This Is Tomorrow
designer: Robert Jones • studio: Imperial Leisure • comment
The bombing of London's South Bank by the nazis is visualized in the animated title sequence for the documentary. The opener tells the history of the South Bank site in London, from the bombing and leading up to its redevelopment for the Festival of Britain in 1951. The South Bank is an area located south of the river Thames. The titles were created by illustrator Rob Jones of Imperial Leisure and scored by the English band Saint Etienne.
Title designer Robert Jones: "The style of the illustration and typography were very much influenced by the illustration, typography and colour palette used to promote the The Festival of Britain." Jones refers to the renowned British graphic designer and former Official War Poster Artist Abram Games (1914–1996) (www.abramgames.com), who created the iconic emblem and poster for the Festival.
"The director of This Is Tomorrow, Paul Kelly, wanted to show the destruction of London's South Bank and the optimism of the Festival of Britain in 1951 as an introduction to the more recent refurbishment of the Festival Hall. Because they didn't have access to suitable archive footage, a more creative approach was needed. Paul and the band Saint Etienne are big fans of title sequences by designers like Saul Bass, which use the space at the front of a film to tell a story."
RV: Did you animate on the soundtrack by Saint Etienne?
RJ: "Paul provided both myself and Saint Etienne with style references from Festival Of Britain and also the music from the dogfight sequence from 'The Battle of Britain' [Hamilton, 1969]."
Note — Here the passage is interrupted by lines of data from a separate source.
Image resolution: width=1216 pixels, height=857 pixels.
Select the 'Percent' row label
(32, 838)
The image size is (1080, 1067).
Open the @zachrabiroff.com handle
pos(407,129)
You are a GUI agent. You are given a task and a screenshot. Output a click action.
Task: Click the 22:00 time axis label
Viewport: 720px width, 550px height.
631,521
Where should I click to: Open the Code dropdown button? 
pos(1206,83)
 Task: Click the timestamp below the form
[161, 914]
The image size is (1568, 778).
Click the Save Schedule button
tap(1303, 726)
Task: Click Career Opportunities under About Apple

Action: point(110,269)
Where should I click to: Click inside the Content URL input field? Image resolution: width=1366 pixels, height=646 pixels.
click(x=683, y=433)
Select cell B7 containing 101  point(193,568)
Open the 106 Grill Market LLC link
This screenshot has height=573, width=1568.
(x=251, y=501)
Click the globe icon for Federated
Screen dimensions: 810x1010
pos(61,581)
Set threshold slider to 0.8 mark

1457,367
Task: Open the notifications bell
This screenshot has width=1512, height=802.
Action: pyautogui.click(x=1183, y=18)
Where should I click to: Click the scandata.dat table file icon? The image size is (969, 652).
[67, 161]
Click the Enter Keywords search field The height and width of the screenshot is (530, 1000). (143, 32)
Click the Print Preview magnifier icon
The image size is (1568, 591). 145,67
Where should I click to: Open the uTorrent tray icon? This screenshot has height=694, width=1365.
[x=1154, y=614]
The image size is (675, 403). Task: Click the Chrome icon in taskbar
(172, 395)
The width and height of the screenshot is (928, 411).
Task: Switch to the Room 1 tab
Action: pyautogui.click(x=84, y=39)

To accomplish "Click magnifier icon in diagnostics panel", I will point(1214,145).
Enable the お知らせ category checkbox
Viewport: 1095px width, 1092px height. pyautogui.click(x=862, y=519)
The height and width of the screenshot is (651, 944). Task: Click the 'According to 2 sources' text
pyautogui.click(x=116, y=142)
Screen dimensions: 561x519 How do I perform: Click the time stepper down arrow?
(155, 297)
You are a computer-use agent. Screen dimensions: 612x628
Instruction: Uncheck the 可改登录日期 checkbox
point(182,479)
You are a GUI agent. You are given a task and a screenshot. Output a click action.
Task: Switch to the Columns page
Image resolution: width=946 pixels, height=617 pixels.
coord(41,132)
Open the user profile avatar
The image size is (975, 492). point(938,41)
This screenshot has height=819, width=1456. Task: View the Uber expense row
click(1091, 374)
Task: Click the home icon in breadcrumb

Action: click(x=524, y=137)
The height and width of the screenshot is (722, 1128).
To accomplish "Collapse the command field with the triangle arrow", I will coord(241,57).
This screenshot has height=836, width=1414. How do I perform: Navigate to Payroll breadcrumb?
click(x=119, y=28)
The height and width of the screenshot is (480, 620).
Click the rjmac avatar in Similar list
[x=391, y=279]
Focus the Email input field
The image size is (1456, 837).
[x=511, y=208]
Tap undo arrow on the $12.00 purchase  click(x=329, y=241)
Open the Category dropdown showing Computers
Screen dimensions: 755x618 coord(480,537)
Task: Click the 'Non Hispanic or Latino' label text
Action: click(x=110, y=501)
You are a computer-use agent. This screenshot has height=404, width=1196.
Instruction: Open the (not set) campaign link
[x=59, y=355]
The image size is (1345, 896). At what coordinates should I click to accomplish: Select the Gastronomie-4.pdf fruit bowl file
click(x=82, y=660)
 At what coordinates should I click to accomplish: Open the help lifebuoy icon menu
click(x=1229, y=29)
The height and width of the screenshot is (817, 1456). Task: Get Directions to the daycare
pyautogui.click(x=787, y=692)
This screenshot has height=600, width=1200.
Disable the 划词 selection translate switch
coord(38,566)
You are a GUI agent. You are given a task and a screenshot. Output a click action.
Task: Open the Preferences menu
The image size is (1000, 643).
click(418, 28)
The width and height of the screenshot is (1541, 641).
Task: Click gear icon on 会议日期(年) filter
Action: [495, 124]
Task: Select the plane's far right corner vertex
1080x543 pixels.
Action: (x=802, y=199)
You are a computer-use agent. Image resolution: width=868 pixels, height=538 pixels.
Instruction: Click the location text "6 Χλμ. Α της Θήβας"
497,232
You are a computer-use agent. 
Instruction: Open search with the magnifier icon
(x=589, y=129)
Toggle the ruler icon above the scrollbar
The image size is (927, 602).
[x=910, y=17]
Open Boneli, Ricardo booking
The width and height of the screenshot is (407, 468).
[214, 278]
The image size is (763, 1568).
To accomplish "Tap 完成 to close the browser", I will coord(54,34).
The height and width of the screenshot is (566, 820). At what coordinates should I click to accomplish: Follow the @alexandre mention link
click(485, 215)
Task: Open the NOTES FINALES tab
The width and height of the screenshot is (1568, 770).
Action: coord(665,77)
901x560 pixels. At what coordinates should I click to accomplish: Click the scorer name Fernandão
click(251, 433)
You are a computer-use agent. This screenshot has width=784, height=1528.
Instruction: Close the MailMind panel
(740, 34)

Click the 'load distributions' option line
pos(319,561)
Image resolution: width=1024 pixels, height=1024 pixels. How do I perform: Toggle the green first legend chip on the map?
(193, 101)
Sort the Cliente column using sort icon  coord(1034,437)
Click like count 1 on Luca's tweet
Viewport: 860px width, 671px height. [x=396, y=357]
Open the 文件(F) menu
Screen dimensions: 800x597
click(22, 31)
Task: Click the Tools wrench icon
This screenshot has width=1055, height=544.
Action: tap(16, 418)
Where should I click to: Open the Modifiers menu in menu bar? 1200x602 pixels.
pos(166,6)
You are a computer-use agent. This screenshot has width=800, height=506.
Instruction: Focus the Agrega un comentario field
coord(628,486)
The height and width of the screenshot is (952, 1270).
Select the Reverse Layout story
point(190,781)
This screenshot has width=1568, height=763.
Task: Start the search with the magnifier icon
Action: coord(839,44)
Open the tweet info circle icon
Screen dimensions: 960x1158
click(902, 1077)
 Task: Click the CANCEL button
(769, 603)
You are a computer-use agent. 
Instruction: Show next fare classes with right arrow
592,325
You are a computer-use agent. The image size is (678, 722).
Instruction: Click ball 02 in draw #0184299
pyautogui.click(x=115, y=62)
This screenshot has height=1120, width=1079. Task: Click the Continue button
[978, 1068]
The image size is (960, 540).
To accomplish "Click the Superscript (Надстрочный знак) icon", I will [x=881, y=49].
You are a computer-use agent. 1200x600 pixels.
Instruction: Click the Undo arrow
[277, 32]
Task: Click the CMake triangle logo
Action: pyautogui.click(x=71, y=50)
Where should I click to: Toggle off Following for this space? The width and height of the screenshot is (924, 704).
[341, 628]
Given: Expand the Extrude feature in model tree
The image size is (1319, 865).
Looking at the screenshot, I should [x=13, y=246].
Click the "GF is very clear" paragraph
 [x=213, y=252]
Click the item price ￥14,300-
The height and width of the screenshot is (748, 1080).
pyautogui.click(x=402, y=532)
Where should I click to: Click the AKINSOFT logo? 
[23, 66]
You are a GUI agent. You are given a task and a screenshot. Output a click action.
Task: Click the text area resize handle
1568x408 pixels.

"Based on these, Saint Etienne produced their first draft of the title music and I began work on the illustrations. The music and the title animation developed together."
The title sequence was created with Adobe illustrator and After Effects.
Article: Remco Vlaanderen, © Submarine Channel, 29 February 208.
Year of production
About Robert Jones
Robert Jones did a BA in Graphic Media Design specialising in Typography and Information Design at The London College of Printing. He worked for the onedotzero film festival and various production companies until forming Imperial Leisure Ltd with Yunus Akseki in 2006.